Which lines of the entries below run from the one holding "Click the Thêm quà tặng button" to the one holding "The width and height of the screenshot is (922, 536).", inclusive? Set down exactly those lines and no others.

Collected data
● ● ● ●

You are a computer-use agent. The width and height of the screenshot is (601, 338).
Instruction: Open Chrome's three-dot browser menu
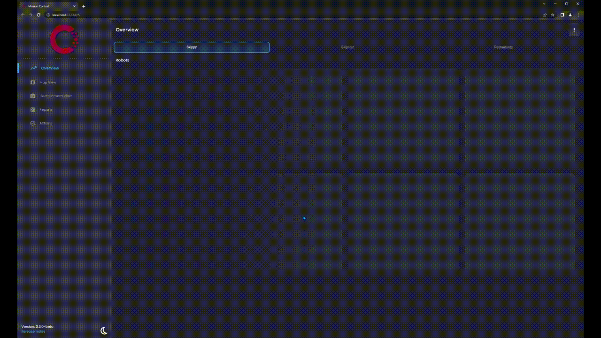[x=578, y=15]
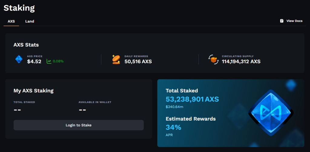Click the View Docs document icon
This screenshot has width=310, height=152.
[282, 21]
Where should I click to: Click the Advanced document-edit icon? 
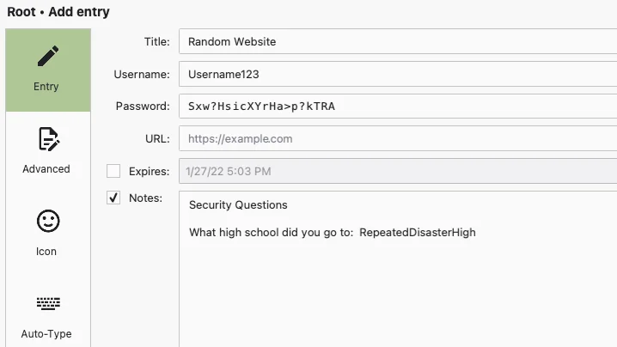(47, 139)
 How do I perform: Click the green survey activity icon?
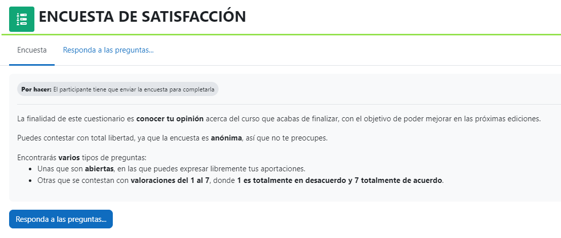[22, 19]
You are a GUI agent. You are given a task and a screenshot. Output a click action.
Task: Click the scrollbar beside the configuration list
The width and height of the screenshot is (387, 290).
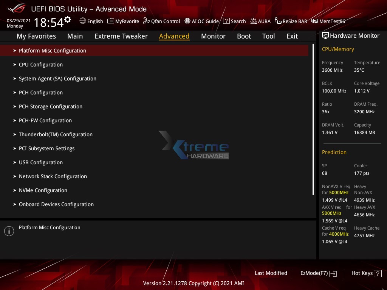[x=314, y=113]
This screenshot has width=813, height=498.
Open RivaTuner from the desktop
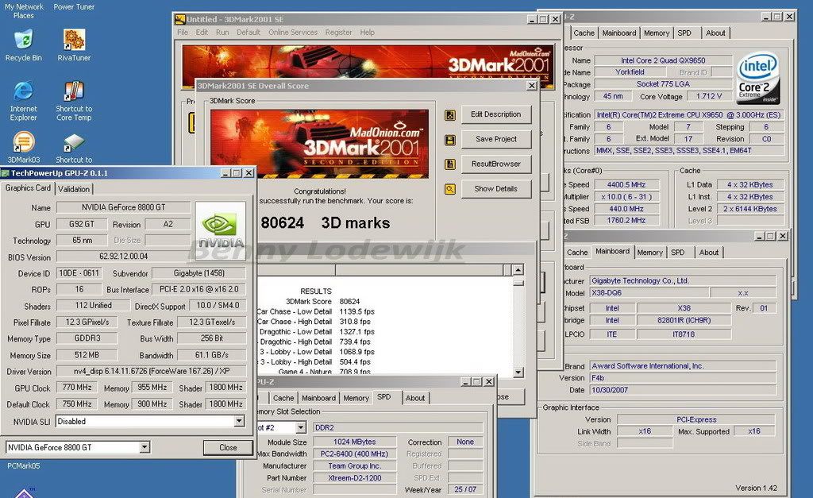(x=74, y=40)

● ● ● ●

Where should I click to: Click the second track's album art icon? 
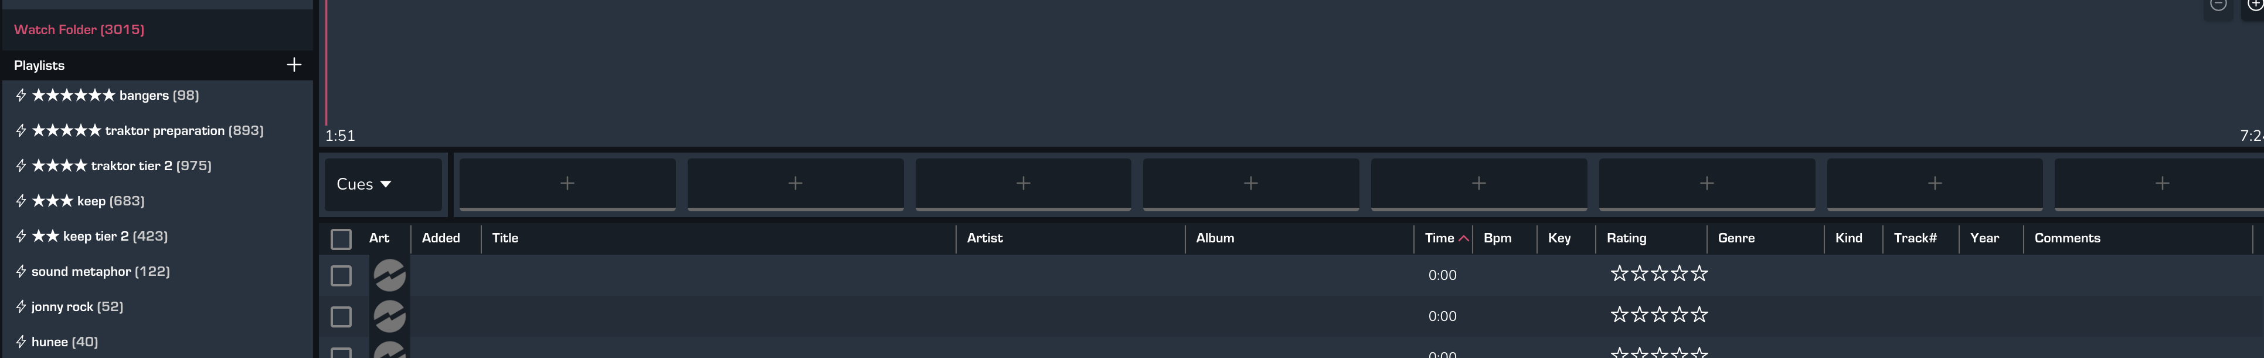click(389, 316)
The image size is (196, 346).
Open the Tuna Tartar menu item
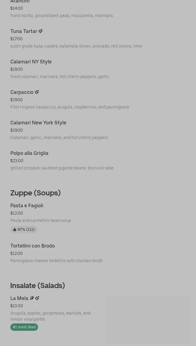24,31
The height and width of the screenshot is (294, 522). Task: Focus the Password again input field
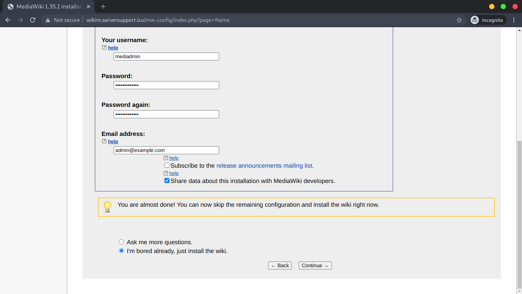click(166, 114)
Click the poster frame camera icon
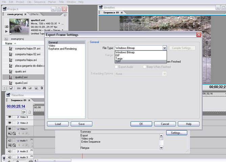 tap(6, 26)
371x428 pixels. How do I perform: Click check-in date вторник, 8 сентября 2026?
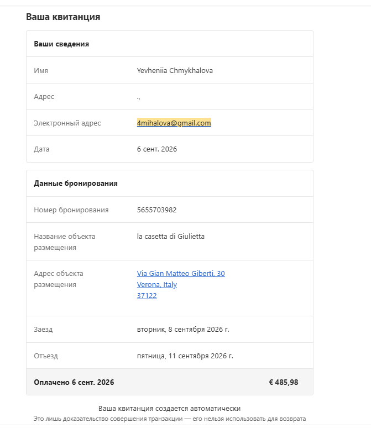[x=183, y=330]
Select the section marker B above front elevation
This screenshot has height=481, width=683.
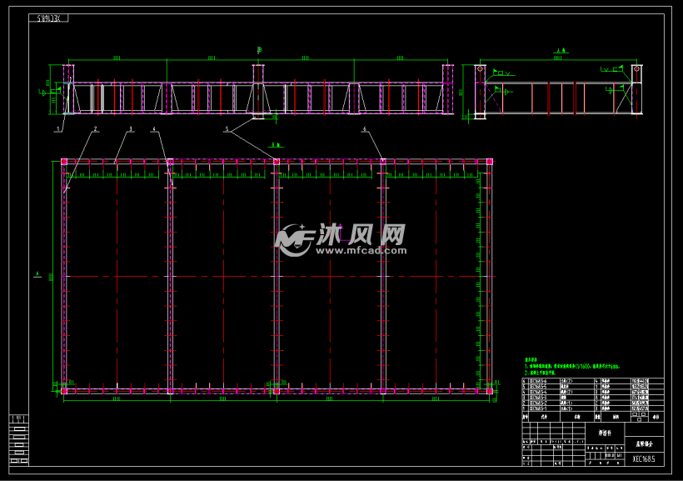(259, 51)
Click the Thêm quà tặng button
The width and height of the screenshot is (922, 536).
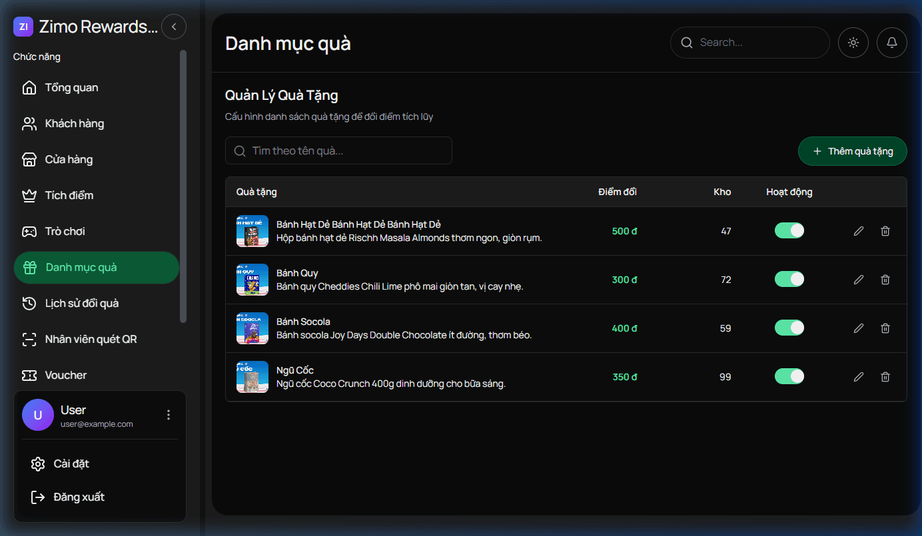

● ● ● ●

● Response to this task
Click the Thêm quà tặng button
The width and height of the screenshot is (922, 536).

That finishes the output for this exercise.